And thereupon the captain went out (rather hurriedly, I thought), and
left me alone in the round-house with the stranger.

At that period (so soon after the forty-five) there were many exiled
gentlemen coming back at the peril of their lives, either to see their
friends or to collect a little money; and as for the Highland chiefs
that had been forfeited, it was a common matter of talk how their
tenants would stint themselves to send them money, and their clansmen
outface the soldiery to get it in, and run the gauntlet of our great
navy to carry it across. All this I had, of course, heard tell of; and
now I had a man under my eyes whose life was forfeit on all these counts
and upon one more, for he was not only a rebel and a smuggler of rents,
but had taken service with King Louis of France. And as if all this
were not enough, he had a belt full of golden guineas round his loins.
Whatever my opinions, I could not look on such a man without a lively
interest.

"And so you're a Jacobite?" said I, as I set meat before him.

"Ay," said he, beginning to eat. "And you, by your long face, should be
a Whig?"*

     * Whig or Whigamore was the cant name for those who were
     loyal to King George.

"Betwixt and between," said I, not to annoy him; for indeed I was as
good a Whig as Mr.

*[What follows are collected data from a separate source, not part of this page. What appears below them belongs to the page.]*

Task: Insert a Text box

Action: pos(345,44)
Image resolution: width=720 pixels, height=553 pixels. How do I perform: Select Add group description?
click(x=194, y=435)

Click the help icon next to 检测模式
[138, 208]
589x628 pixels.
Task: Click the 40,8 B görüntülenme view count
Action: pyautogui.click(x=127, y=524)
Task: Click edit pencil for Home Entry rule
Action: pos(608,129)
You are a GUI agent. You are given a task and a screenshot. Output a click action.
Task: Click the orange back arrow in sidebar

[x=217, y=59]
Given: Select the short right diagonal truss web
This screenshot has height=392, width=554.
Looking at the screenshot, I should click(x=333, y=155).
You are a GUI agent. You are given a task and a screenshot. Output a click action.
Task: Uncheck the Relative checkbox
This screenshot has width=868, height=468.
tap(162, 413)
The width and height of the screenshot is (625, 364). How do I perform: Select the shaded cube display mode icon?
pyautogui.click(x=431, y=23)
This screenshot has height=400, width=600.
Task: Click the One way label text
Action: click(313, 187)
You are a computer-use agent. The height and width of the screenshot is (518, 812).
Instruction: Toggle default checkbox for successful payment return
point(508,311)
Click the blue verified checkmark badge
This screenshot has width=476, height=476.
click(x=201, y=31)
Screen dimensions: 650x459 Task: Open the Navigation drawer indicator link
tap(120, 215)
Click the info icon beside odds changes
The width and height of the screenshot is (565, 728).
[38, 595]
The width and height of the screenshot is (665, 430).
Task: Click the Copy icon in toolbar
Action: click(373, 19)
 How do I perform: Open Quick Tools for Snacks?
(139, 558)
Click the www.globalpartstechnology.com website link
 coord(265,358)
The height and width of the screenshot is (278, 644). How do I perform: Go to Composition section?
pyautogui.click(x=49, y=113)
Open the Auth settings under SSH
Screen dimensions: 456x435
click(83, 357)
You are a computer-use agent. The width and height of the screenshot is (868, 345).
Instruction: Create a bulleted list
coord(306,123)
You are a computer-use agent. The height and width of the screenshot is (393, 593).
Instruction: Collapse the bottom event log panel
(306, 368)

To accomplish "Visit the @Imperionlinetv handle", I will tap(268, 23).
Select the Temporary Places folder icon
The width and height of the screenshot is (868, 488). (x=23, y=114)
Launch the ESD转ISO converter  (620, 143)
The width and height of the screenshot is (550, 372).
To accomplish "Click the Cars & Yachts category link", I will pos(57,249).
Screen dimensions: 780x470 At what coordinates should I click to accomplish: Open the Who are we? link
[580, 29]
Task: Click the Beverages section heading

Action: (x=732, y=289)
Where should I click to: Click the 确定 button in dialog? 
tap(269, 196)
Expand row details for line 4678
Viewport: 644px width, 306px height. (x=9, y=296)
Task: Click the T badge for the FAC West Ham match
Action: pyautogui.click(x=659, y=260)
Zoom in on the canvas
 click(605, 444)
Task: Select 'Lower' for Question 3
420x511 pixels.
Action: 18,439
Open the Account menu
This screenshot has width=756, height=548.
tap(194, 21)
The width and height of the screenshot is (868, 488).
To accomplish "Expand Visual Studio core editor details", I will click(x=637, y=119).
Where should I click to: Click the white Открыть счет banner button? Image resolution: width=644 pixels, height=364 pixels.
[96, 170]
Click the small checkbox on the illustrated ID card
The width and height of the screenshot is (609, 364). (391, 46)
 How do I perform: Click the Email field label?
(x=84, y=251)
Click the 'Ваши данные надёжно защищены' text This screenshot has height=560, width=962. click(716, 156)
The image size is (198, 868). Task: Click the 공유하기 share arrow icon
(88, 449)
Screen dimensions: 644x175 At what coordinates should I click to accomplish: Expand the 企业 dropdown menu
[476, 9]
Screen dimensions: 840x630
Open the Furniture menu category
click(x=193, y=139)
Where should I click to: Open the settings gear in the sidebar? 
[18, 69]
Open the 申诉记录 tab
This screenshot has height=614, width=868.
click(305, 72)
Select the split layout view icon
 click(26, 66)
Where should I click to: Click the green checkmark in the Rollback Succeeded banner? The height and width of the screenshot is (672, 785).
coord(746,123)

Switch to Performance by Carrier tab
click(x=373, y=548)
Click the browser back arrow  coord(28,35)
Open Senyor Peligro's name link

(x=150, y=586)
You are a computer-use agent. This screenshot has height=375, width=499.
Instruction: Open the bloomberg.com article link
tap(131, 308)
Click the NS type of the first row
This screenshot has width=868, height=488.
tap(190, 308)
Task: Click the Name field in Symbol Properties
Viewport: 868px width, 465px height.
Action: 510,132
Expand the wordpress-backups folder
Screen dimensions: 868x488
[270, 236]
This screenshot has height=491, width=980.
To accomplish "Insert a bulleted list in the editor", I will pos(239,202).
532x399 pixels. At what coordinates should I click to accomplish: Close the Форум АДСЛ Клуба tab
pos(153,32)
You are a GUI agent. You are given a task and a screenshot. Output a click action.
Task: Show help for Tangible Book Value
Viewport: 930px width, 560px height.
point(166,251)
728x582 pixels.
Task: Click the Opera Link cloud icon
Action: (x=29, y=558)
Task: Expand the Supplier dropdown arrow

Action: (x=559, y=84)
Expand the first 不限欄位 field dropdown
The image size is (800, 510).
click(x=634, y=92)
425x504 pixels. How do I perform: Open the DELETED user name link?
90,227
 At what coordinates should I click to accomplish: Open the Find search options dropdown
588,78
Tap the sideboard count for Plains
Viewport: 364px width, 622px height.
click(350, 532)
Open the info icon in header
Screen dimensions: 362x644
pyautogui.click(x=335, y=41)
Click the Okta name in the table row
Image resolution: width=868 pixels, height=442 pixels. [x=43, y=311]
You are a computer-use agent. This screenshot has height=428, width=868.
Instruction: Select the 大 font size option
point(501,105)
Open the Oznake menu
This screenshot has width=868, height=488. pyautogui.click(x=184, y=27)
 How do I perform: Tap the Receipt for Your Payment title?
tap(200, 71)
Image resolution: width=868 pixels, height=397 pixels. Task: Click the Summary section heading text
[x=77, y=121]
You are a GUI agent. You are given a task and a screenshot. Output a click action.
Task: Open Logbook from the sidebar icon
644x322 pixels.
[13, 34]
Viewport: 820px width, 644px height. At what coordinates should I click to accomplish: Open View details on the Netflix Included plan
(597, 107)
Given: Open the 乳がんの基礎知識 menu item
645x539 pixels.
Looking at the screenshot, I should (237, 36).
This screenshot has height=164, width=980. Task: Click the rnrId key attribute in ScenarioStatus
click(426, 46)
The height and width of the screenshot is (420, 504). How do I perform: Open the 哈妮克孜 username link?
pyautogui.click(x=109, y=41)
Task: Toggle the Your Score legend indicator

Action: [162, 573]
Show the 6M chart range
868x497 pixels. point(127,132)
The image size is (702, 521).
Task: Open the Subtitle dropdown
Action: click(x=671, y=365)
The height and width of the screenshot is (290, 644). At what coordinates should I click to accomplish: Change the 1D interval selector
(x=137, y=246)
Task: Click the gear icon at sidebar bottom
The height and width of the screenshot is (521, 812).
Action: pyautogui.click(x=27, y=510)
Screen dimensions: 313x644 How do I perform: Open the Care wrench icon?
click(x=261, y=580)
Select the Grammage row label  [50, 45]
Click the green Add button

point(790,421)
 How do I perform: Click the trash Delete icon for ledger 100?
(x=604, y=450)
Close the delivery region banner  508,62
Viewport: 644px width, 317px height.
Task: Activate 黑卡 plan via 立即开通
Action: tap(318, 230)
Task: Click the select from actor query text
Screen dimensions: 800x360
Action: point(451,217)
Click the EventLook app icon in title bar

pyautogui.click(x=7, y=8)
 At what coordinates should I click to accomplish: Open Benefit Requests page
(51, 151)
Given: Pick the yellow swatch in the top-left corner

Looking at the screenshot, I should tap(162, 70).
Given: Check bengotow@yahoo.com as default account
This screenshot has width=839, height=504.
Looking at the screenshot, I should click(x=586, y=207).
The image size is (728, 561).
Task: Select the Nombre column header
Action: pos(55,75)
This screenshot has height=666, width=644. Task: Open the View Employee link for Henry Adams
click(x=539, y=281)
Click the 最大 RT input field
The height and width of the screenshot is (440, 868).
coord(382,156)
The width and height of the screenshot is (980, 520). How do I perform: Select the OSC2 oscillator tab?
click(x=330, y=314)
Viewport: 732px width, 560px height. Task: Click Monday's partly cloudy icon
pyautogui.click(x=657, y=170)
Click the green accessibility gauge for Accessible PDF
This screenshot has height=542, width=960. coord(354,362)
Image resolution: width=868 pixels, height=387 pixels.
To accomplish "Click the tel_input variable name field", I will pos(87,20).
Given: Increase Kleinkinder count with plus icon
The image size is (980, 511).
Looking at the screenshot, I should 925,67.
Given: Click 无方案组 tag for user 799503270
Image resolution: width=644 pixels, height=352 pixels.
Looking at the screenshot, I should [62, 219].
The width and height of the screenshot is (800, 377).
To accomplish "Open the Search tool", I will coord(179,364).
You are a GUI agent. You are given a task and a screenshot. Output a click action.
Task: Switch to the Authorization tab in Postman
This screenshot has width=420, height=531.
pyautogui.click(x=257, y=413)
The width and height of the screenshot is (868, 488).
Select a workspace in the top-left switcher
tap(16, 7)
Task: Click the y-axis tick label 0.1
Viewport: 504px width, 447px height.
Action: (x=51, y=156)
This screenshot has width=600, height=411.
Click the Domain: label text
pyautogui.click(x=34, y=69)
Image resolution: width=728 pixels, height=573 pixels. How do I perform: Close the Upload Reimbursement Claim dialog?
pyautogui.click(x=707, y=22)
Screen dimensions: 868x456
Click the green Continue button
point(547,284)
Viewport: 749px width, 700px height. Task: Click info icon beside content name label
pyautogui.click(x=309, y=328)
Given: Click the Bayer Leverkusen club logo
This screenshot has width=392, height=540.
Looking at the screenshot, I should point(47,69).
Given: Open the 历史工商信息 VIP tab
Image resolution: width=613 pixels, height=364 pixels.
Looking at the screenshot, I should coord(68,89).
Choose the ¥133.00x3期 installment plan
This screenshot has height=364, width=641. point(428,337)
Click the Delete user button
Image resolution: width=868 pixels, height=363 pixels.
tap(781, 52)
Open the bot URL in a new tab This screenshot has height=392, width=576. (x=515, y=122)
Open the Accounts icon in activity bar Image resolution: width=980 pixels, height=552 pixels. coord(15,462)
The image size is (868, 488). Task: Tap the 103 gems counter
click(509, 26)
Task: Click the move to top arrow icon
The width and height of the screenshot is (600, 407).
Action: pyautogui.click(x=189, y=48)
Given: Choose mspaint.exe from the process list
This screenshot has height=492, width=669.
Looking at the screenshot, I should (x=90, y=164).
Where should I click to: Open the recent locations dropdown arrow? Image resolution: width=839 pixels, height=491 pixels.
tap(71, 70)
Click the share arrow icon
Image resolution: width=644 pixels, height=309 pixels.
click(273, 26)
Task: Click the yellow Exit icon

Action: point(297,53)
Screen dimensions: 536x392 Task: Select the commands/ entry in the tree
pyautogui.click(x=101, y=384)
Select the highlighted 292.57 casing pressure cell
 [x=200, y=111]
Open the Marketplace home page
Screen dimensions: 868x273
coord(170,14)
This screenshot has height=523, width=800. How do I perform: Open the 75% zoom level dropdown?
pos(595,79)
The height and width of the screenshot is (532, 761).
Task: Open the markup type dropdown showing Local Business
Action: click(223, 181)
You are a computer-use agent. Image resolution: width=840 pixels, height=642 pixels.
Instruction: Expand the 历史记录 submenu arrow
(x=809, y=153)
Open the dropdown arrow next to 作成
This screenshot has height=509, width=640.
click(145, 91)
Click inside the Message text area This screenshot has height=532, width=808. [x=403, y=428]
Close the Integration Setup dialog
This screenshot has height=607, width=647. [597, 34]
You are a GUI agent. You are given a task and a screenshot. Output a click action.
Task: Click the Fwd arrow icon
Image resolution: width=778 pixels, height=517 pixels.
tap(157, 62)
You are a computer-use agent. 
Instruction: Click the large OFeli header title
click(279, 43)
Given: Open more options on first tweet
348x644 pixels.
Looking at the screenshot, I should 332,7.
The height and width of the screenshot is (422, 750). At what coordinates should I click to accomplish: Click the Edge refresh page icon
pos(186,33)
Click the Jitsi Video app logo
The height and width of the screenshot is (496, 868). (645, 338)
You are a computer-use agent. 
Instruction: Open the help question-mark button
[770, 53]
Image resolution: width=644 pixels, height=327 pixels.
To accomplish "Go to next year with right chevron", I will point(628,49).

Campbell could make me.

"And that's naething," said he. "But I'm saying, Mr.
Betwixt-and-Between," he added, "this bottle of yours is dry; and it's
hard if I'm to pay sixty guineas and be grudged a dram upon the back of
it."

"I'll go and ask for the key," said I, and stepped on deck.

The fog was as close as ever, but the swell almost down. They had laid
the brig to, not knowing precisely where they were, and the wind (what
little there was of it) not serving well for their true course. Some of
the hands were still hearkening for breakers; but the captain and the
two officers were in the waist with their heads together. It struck me
(I don't know why) that they were after no good; and the first word I
heard, as I drew softly near, more than confirmed me.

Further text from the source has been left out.